TiCDC unable to connect to Kafka

Translated
1

Note:
This topic has been translated from a Chinese forum by GPT and might contain errors.

Original topic: TiCDC 无法接入kafka

| username: GreenGuan

Kafka version: 2.5.1
Number of Kafka partitions: 3
TiDB version: v5.4.1

Command parameters:

tiup cdc:v5.4.1 cli changefeed create -c xxx --pd=http://xxx.xxx.xxx.xxx:xxx --sink-uri="kafka://kfkurl/topic_name?protocol=canal-json&enable-tidb-extension=true&kafka-version=2.5.1&partition-num=3&kafka-client-id=producer_name&max-message-bytes=8388608&replication-factor=3&sasl-user=xxxx&sasl-password=xxxx&sasl-mechanism=SCRAM-SHA-256" --sort-engine="unified" --config=/home/xxx/xxx/xxxx.yaml

Error:

[CDC:ErrKafkaNewSaramaProducer]new sarama producer: [CDC:ErrKafkaInvalidConfig]because TiCDC Kafka producer's `request.required.acks` defaults to -1, TiCDC cannot deliver messages when the `replication-factor` is less than `min.insync.replicas`: kafka server: The client is not authorized to send this request type.

I have checked this bug, but it was already fixed in 5.4.0:

Could you please tell me which parameter I have not set correctly?

2
| username: db_user | Original post link

I don’t think it’s the bug you mentioned. It should be this bug: Error messages in package kafka AdjustConfig() is misleading · Issue #5293 · pingcap/tiflow · GitHub. The merge time also seems to be before version 5.4.1, so it’s not clear whether it affects version 5.4.1. I think you can first create a topic in Kafka and then use CDC to synchronize, which should solve the problem.

3
| username: GreenGuan | Original post link

The bug occurred when creating a task with CDC after pre-creating a topic in Kafka. I tested it on the Kafka used for testing, and it can synchronize normally after removing the “asal”.

4
| username: db_user | Original post link

Uh, could it be that Kafka itself hasn’t enabled SASL authentication? Otherwise, it would be very strange. If authentication is enabled, how can it still synchronize normally after removing the authentication parameters?

5
| username: GreenGuan | Original post link

Oh, what I mean is
In the production environment, both Kafka and TiCDC have authentication enabled, which triggered a bug.
In the test environment, Kafka and TiCDC do not have authentication enabled, and CDC tasks can be created normally.

6
| username: Min_Chen | Original post link

Hello, what is the value of min.insync.replicas? Please confirm if sasl-user and sasl-password are correct. You can try changing sasl-mechanism=SCRAM-SHA-256 to lowercase.

7
| username: FutureDB | Original post link

I tried it, but it doesn’t work. The value after sasl-mechanism must be in uppercase.

8
| username: FutureDB | Original post link

I encountered the error “Kafka server: the client is not authorized to send this request type,” which seems similar to your issue. I spent a long time troubleshooting and eventually discovered it was a Kafka user permissions problem. TiCDC requires certain permissions to connect to Kafka via ACL:

The minimum set of permissions required for TiCDC to function properly are:
(1) Create and Write permissions for the Topic resource type.
(2) DescribeConfigs permission for the Cluster resource type.

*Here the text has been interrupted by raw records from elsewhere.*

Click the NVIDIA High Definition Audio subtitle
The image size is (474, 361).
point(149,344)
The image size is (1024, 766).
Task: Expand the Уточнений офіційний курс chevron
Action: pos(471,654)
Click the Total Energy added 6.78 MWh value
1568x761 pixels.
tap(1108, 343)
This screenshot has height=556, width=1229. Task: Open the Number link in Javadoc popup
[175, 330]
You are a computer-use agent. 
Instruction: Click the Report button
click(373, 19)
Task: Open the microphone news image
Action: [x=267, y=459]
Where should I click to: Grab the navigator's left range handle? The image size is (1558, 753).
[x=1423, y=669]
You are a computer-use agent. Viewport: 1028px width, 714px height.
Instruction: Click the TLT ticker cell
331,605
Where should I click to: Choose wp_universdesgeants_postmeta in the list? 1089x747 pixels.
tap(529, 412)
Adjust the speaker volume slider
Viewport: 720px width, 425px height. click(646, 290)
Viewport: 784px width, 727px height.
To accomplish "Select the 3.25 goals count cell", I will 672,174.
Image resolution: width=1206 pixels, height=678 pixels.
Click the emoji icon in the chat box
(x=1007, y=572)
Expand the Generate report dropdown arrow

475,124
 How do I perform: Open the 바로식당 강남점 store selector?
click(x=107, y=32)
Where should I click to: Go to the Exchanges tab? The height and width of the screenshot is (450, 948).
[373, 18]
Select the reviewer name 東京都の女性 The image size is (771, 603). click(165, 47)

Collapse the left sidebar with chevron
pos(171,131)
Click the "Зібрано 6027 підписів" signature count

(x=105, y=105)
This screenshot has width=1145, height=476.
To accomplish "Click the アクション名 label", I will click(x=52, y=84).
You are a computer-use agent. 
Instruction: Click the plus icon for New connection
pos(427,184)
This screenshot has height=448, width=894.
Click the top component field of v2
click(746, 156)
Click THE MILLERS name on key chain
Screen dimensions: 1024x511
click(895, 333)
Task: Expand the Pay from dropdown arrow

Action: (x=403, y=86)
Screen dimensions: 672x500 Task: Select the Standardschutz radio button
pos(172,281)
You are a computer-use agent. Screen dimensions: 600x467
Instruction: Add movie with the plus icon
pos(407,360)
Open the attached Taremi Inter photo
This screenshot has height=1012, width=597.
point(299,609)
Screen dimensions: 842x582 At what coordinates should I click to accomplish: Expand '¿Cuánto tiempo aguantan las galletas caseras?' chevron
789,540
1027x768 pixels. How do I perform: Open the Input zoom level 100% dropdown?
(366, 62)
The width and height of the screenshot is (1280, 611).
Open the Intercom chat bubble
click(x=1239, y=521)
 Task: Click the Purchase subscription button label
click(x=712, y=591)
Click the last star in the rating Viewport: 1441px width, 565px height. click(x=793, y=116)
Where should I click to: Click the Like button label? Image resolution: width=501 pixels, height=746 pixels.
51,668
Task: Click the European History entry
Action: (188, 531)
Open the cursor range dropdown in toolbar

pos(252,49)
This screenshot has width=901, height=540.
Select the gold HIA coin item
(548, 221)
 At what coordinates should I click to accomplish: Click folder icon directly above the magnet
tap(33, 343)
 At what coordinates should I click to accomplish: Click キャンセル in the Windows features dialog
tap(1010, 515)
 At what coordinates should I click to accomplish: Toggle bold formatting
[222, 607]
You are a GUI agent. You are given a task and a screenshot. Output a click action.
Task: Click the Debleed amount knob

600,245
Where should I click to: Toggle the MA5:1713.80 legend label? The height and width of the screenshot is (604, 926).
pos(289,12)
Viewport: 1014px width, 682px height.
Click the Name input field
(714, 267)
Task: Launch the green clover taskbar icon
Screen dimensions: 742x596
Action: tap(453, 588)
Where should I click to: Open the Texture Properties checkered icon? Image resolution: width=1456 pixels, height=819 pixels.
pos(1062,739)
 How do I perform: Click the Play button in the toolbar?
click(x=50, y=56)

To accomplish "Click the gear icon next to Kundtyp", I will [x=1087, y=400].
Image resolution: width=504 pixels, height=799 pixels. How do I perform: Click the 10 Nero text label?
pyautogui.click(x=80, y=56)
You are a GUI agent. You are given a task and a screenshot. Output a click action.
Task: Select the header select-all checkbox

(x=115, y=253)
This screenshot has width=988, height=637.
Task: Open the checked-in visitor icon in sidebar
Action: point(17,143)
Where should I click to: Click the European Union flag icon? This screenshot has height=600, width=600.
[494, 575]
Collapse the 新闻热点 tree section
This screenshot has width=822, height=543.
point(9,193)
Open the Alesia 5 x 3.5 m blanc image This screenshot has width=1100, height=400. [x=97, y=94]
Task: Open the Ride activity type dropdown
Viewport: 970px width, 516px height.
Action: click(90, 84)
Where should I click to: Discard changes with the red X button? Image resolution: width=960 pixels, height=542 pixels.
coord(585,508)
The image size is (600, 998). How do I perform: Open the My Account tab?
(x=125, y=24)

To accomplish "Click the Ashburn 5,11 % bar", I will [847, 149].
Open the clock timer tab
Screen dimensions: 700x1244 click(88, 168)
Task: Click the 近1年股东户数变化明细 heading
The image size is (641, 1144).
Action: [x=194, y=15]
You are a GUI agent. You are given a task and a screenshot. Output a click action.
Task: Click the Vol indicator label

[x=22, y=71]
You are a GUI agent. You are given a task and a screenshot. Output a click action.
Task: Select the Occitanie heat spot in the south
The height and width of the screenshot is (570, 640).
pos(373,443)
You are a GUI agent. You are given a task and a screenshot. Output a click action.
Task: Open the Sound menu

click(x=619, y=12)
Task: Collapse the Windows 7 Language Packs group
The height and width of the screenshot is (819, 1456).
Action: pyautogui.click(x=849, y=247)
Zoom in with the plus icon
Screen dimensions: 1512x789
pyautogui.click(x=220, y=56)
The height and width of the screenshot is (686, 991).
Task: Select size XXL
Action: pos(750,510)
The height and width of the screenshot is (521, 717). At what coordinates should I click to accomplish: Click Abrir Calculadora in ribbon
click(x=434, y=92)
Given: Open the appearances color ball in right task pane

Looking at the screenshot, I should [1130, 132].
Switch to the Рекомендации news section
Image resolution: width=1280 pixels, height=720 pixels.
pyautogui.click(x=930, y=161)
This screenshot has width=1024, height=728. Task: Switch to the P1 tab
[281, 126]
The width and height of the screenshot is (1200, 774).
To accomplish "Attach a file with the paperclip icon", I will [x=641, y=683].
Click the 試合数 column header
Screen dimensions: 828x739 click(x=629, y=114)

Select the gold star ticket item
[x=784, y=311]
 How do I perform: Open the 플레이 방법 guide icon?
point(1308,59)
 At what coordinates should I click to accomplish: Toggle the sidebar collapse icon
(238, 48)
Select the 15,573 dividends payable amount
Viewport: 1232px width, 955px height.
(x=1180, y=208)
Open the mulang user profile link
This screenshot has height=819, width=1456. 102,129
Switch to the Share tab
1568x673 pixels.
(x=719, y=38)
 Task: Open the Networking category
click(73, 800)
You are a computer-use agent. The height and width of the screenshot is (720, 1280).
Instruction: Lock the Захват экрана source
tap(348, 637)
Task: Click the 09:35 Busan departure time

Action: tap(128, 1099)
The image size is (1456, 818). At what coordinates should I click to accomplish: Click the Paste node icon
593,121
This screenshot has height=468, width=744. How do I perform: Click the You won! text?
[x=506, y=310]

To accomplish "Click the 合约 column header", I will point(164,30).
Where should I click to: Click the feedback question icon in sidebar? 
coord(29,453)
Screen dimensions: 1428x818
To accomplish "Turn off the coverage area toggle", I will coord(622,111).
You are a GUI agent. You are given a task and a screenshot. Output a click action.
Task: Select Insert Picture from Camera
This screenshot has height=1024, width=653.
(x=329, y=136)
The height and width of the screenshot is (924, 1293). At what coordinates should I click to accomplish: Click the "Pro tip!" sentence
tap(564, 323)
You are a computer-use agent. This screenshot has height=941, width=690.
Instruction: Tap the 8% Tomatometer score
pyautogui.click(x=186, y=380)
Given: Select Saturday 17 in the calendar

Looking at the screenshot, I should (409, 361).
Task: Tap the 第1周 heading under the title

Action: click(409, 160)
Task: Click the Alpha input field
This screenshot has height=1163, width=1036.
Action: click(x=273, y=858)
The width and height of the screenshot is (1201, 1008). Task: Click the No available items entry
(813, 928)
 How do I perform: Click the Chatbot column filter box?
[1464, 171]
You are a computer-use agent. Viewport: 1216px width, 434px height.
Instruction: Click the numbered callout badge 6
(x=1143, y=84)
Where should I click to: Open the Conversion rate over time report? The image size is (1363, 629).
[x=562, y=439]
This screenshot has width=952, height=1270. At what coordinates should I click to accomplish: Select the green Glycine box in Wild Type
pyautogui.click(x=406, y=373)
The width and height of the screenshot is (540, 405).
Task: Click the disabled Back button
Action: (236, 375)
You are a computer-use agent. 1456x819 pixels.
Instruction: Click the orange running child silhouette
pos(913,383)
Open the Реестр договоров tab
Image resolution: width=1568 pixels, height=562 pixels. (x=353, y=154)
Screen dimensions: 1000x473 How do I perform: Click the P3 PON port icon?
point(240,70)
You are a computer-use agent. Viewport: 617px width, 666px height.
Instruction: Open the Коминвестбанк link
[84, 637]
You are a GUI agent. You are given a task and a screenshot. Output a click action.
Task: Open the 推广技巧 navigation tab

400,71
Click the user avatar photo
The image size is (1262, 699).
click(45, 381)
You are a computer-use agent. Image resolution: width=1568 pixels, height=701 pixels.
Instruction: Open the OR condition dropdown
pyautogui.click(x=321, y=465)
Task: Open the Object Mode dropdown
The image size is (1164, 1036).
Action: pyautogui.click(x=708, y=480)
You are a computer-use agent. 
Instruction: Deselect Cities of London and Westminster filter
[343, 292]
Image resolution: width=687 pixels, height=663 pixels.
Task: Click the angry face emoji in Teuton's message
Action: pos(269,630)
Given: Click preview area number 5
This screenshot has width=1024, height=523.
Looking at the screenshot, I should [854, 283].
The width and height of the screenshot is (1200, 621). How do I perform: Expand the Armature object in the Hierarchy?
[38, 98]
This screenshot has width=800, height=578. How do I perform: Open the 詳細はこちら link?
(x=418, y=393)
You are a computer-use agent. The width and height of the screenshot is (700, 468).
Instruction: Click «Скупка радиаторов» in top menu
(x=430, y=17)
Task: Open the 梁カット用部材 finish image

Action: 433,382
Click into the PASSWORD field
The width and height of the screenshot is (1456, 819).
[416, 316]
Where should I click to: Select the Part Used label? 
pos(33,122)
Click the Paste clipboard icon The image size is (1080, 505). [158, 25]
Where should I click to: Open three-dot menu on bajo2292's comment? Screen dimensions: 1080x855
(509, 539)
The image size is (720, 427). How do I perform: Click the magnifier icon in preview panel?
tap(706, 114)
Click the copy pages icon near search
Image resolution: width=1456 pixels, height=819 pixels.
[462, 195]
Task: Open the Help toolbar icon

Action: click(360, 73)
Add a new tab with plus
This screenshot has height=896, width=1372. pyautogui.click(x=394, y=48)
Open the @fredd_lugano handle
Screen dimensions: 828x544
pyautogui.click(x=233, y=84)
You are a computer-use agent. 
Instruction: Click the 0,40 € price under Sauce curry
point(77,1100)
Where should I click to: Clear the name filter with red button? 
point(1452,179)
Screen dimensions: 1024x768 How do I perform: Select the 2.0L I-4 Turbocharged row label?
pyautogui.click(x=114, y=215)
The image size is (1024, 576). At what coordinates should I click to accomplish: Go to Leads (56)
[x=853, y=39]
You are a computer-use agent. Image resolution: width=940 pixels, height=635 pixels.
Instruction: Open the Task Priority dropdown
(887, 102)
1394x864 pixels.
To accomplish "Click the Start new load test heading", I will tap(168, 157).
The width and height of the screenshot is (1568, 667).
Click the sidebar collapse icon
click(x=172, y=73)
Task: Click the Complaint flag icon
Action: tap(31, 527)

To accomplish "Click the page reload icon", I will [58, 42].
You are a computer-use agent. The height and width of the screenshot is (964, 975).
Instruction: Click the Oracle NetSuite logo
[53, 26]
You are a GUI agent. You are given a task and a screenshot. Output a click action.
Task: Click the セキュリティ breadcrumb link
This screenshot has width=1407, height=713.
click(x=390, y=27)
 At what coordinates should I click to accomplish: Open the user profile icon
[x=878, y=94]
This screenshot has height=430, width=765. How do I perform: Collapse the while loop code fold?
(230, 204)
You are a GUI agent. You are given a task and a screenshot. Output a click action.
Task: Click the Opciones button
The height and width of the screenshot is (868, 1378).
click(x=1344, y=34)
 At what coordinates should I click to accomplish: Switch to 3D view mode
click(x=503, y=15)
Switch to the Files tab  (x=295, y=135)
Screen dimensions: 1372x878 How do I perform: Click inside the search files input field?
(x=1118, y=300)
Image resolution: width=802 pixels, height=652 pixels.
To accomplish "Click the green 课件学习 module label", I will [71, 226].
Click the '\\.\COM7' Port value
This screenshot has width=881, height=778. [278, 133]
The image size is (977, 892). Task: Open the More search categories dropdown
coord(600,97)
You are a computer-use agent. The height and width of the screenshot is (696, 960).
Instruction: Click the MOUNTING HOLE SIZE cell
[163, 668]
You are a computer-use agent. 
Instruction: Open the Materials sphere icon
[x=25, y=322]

The reason for my issue was that the Kafka user lacked Write permission for the Topic resource type and DescribeConfigs permission for the Cluster resource type.

Note: TiDB version is V5.3.2

Reference:
https://docs.pingcap.com/zh/tidb/dev/manage-ticdc

9
| username: Min_Chen | Original post link

Is the Kafka version correct?

10
| username: GreenGuan | Original post link

Correct.

11
| username: system | Original post link

This topic was automatically closed 60 days after the last reply. New replies are no longer allowed.